Anyway I have a question regarding the new omnibus _Thunder & Steel_. Are the novels in it all connected (like all the Black Library omnibuses I'm used to)? Or are they stand alone novels with different characters and whatnot? I haven't read these individual novels by Abnett yet so just wondering. BTW the noves included are: _Gilead's Blood_, _Hammers of Ulric _and _Riders of the Dead_; and some short stories.


----------



## Bane_of_Kings (Oct 28, 2009)

I've read both of them, and they're all great reads . In _Thunder and Steel_, they're not connected.


----------



## Chris Wraight (Jun 4, 2010)

AK74Bob said:


> Man, _Sword of Vengeance_ was pretty frakking epic. When Schwarzhelm confronts Helborg...all I can say is manly tears. It was longer than the first book too, which was nice cause it wrapped up pretty much everything.

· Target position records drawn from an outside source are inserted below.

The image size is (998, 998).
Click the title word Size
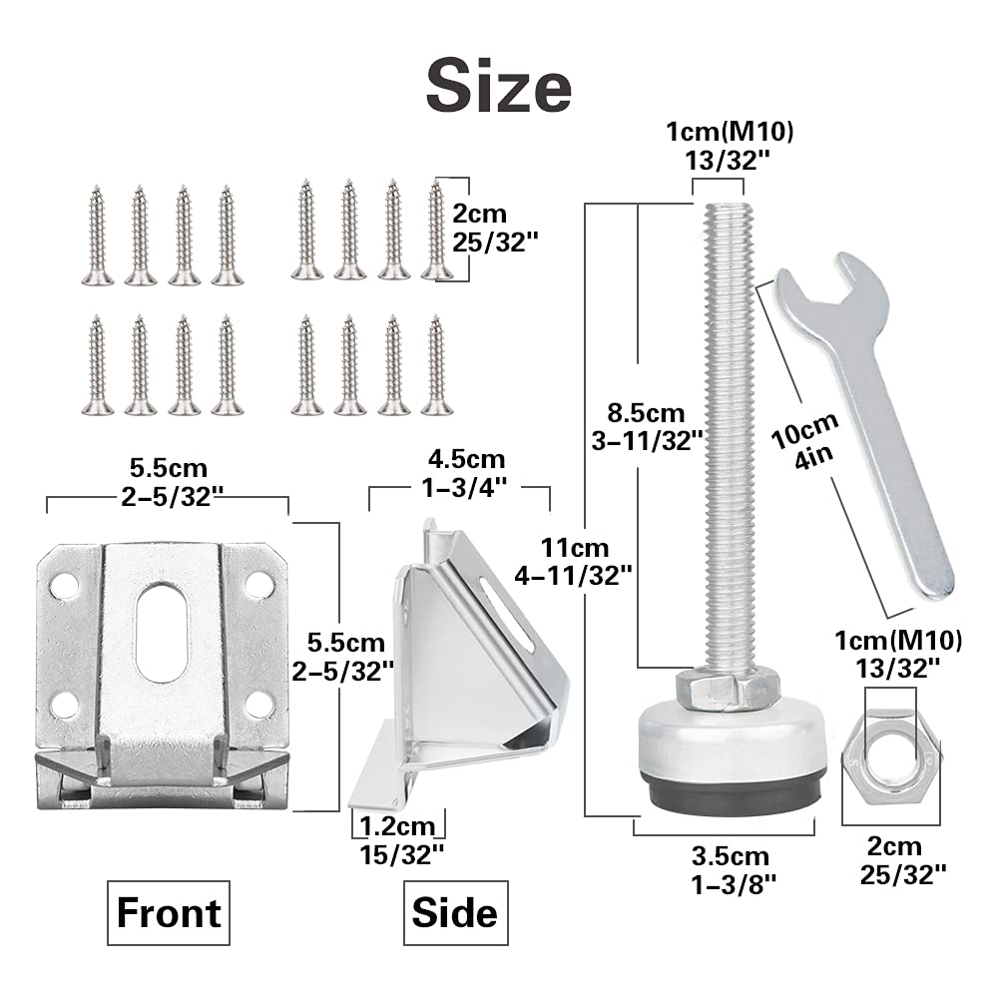pos(499,88)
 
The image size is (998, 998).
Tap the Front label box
pos(169,913)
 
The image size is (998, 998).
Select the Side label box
pos(455,913)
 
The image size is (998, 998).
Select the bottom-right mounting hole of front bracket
pos(258,704)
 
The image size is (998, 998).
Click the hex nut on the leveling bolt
pos(727,688)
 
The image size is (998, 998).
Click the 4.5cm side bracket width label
pos(460,473)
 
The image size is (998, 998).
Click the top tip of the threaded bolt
pos(725,208)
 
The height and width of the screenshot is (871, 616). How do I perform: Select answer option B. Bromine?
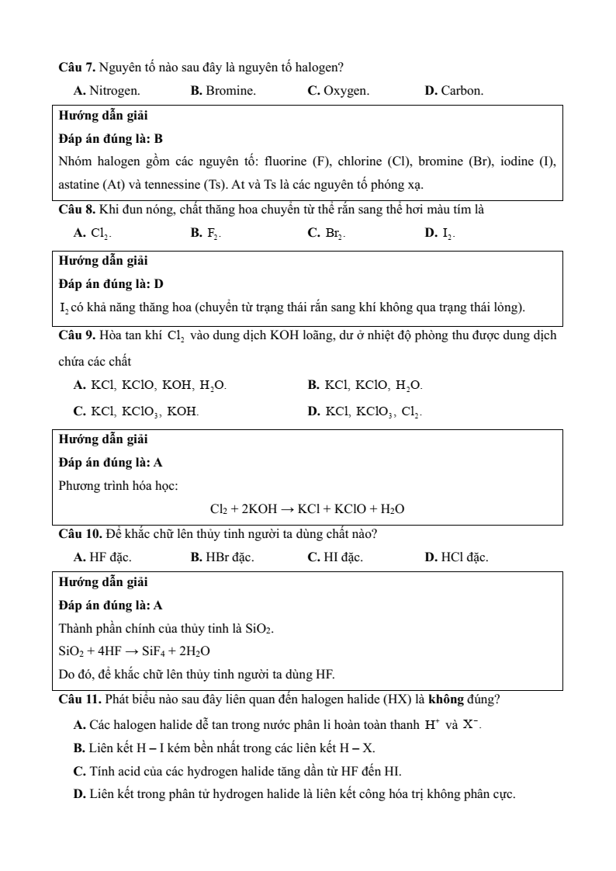tap(223, 91)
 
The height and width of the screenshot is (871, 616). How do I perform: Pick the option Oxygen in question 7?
tap(338, 91)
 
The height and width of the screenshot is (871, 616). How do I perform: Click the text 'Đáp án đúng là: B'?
tap(111, 139)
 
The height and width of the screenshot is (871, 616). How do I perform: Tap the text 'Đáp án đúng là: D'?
tap(111, 283)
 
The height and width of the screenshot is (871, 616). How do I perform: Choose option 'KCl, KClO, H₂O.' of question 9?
tap(365, 384)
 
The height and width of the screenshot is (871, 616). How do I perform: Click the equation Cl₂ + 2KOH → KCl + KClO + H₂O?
tap(307, 509)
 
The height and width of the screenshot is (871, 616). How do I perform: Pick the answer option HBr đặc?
tap(223, 557)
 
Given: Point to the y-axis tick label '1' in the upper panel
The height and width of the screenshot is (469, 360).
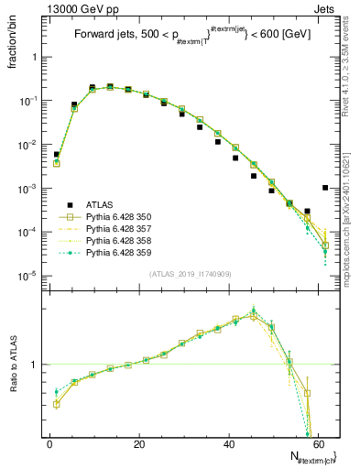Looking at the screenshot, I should (35, 57).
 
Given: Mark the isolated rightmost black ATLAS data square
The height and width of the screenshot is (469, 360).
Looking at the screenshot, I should (325, 188).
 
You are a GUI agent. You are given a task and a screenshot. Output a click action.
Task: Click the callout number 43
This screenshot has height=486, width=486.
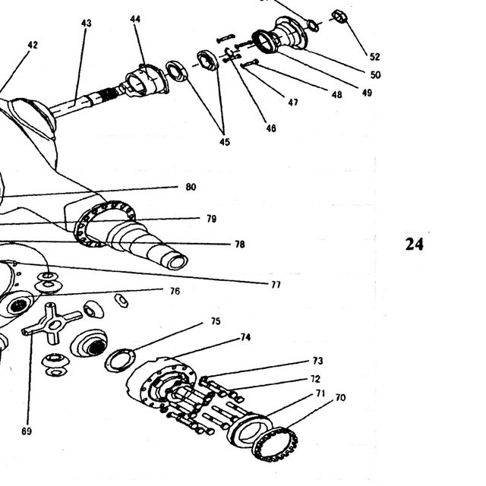pos(87,24)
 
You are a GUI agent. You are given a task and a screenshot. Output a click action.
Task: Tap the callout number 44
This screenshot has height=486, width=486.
pos(135,19)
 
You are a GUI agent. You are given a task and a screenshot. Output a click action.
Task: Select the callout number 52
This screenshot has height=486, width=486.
pos(374,57)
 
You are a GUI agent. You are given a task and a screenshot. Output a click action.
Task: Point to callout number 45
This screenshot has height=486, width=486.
pos(225,142)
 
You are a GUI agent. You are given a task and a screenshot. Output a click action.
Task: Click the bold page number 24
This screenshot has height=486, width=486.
pos(414,245)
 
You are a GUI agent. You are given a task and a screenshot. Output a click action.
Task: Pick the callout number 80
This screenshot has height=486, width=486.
pos(191,187)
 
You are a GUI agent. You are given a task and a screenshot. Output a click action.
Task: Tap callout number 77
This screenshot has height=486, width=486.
pos(276,285)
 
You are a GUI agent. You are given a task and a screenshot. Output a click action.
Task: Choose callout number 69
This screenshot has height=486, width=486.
pos(27,431)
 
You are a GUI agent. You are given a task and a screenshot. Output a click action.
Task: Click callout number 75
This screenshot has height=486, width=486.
pos(216,321)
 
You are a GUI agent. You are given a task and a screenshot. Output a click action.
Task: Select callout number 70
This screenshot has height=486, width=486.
pos(340,397)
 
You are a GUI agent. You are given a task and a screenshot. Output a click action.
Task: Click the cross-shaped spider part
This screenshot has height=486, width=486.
pos(52,324)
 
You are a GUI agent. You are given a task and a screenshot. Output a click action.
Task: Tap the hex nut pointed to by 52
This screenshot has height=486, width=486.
pos(339,17)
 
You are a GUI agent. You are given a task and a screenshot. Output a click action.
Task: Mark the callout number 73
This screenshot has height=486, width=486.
pos(317,361)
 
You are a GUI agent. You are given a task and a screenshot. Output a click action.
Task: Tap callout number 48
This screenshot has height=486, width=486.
pos(336,94)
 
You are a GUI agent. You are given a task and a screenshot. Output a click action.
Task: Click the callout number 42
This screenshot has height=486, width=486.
pos(33,46)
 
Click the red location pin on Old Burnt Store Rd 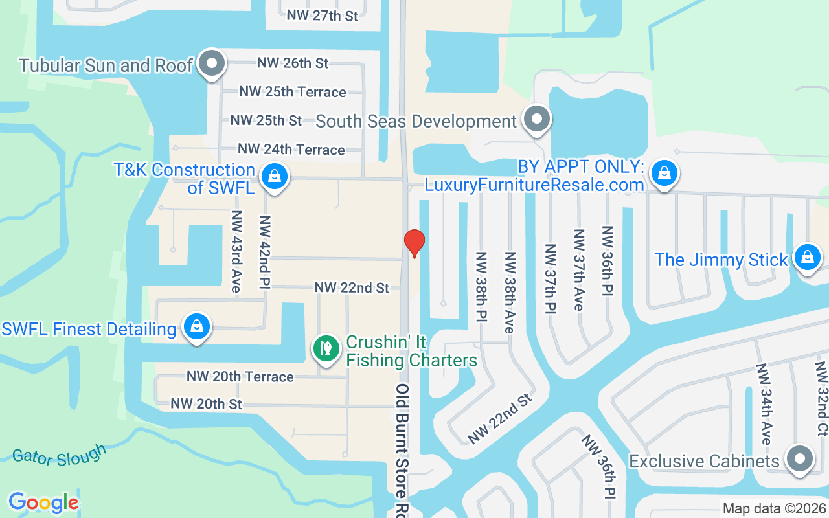414,243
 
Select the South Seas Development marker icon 536,120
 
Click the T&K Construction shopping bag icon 275,175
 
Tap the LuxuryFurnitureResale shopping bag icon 664,173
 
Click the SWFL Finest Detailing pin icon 196,327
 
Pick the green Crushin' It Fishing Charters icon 327,348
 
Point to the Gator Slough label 59,455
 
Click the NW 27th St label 323,16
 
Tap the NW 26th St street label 293,63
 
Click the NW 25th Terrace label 293,92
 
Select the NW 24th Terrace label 291,150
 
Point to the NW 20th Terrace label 240,376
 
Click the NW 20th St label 206,404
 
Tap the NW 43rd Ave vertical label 236,251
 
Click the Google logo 44,502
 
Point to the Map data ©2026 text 775,508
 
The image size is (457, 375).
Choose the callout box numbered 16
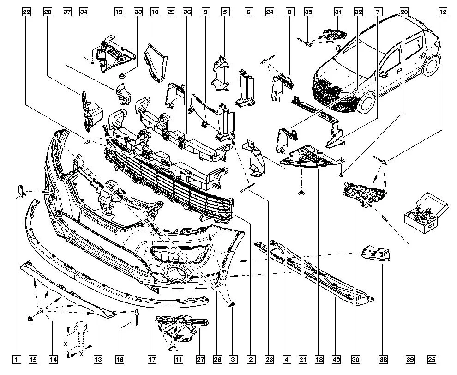120,360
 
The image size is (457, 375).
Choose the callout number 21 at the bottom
302,360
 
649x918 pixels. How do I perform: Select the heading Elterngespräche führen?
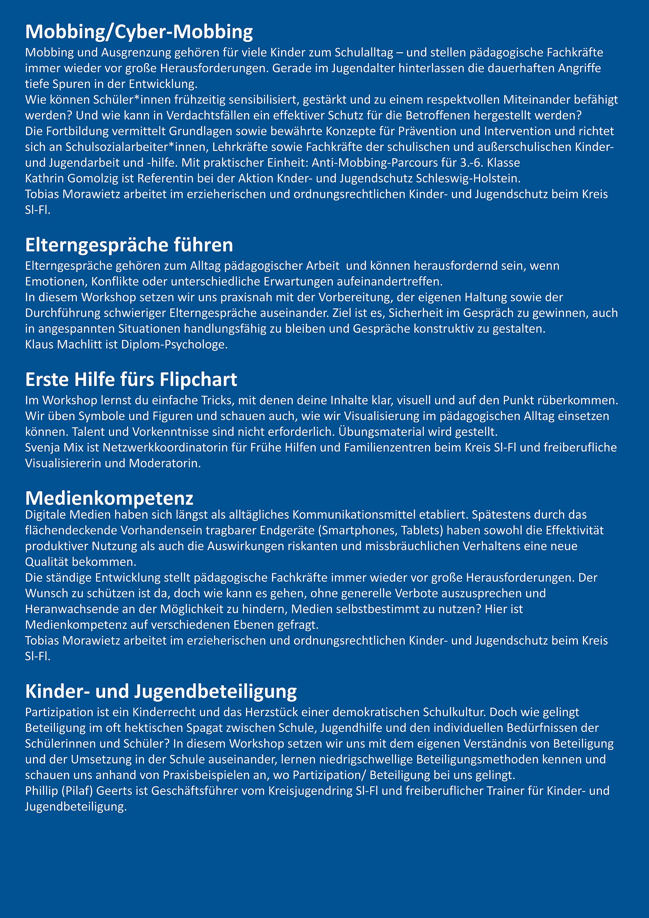tap(129, 245)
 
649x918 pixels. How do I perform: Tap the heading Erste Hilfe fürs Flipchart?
tap(131, 379)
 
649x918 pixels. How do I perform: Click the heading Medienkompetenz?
tap(109, 498)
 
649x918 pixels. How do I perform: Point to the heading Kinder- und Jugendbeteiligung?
tap(161, 691)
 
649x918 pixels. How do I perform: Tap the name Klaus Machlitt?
tap(64, 345)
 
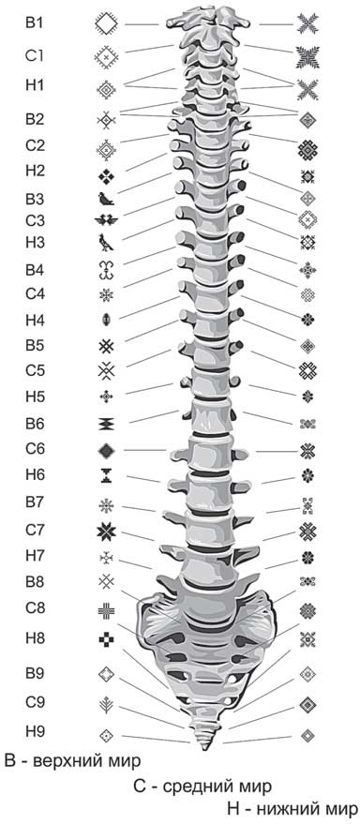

Thanks! Glad you enjoyed it. 



AK74Bob said:


> Anyway I have a question regarding the new omnibus _Thunder & Steel_. Are the novels in it all connected (like all the Black Library omnibuses I'm used to)? Or are they stand alone novels with different characters and whatnot? I haven't read these individual novels by Abnett yet so just wondering. BTW the noves included are: _Gilead's Blood_, _Hammers of Ulric _and _Riders of the Dead_; and some short stories.


I'm reading this for the first time myself (Riders of the Dead atm). Aside from the stories themselves, they're interesting for the light they cast on to a slighter earlier incarnation of Warhammer. Although there's no explicit connection between the different stories (as far as I can tell), I'm enjoying the vision of the Old World that they present.


----------



## Chris Wraight (Jun 4, 2010)

Bane_of_Kings said:


> I've read both of them, and they're all great reads .


Did they make sense, the wrong way round? :grin:


----------



## Bane_of_Kings (Oct 28, 2009)

Yeah , oh by the way, thanks for putting my review on your blog :victory:


----------



## Sacred Feth (Jan 13, 2011)

I'm almost finished _Sword of Justice_ and I'm really loving it. My copy of _Sword of Vengeance_ is sitting on my shelf to be read when I'm done 

Regarding T&S:


Gilead’s Blood: follows the saga of the doom-laden high elf, Gilead Lothain. Along with his faithful retainer Fithvael, Gilead, shadowfast warrior and the last of the line of Tor Anrok, travels the Warhammer world seeking revenge on the servants of Evil.

Hammers of Ulric: Dark powers gather around the ancient mountain-top city of Middenheim. Only the noble Templars of Ulric and a few unlikely allies stand to defend her against the insidious servants of Death.

Riders of the Dead: In the Chaos-infested wastes, the strongest of friendships can easily be manipulated into the deadliest of rivalries.

Far to the north of the Empire lies the dreaded Chaos Wastes, a dark landscape permeated by the corrupting magic of Chaos and home to the servants of the Dark Gods. Standing between this gateway to hell and the civilised world lies the frozen land of Kislev, bastion against the rising tide of evil.

Two Empire soldiers get their first taste of battle as they join the campaign to repel the savage Northern Tribes. As the winter draws in, the last major battle sees their destinies thrown into turmoil as circumstances tear them apart and throw them onto opposite sides.

Such is the mutating power in this dark and terrible land that the strongest of friends can soon become the bitterest of enemies. As they race towards a final cataclysmic showdown the fate of their souls will be sealed forever.


----------



## AK74Bob (Oct 2, 2010)

Thanks for the info brothers!


----------